Land managers have tried several strategies to get rid of the pests, including an unsuccessful state campaign in the late 1990s encouraging locals to eat the rodents (nutria jambalaya, anyone?). What has been more successful is a state program that pays trappers $5 for each nutria tail they deliver. The program brings in 300,000 to 350,000 tails each year. If trappers can sell the fur or meat, they can earn even more. But the bulk of these products go to waste because demand is so low.

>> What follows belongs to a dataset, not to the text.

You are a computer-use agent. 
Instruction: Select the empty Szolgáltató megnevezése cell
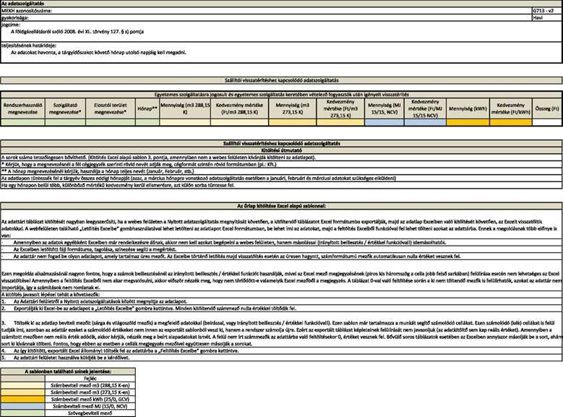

So, in 2009 McCree decided to try and reestablish a market for the fur. With a grant from the BTNEP, she challenged local designers to create apparel featuring the rodent's fur. "We're not trying to promote fur so much as we're trying to utilize a wasted resource," Massimi says. The project—Righteous Fur—aims to market nutria fur as a "guilt-free" alternative to traditional fur. McCree has already held two fashion shows in New Orleans, and many of the pieces sold. Even the animal's enormous orange teeth have made it onto the runway as necklaces and earrings. "When they're attached to a nutria they're pretty hideous," Massimi says. "But when you mount them on some Balinese silver, they actually look quite nice."
Goat Gluttony in Washington State
Goats aren't known for their refined palettes. They'll eat just about anything green. In places such as Hawaii or the Galápagos, where these grazers are unwanted invaders, this mindless munching has caused major damage. Goats strip away vegetation, which speeds up erosion. In the U.S. West, however, their insatiable appetite has actually been a boon in the fight against invasive species.
Tammy Dunakin, chief goat wrangler and owner of Rent-a-Ruminant, LLC, has a herd of about 120 goats on Vashon Island in Puget Sound that she rents out to clear weeds, including invasive species such as Himalayan blackberry, English ivy, Scotch broom and Japanese knotweed. For $725 a day the goats will munch and crunch their way through everything from leafy greens to thorny bramble. The herd can clear an acre in anywhere from six days to two weeks, depending on the density of the brush.
Goats don't have an impact on plant roots, so the weeds will grow back. But if they clip the same area a couple of times a year for a few years in a row, the plants will eventually die, Dunakin says.
What are the advantages of using goats? For one, they're "green". "They're not emitting gas fumes," Dunakin says. Goats are also agile. They can work in areas where it's difficult for people or machines to go. What's more, "they sterilize almost all the weed seed in their rumen so they don't propagate invasives elsewhere," she says. "It's a win–win all the way around."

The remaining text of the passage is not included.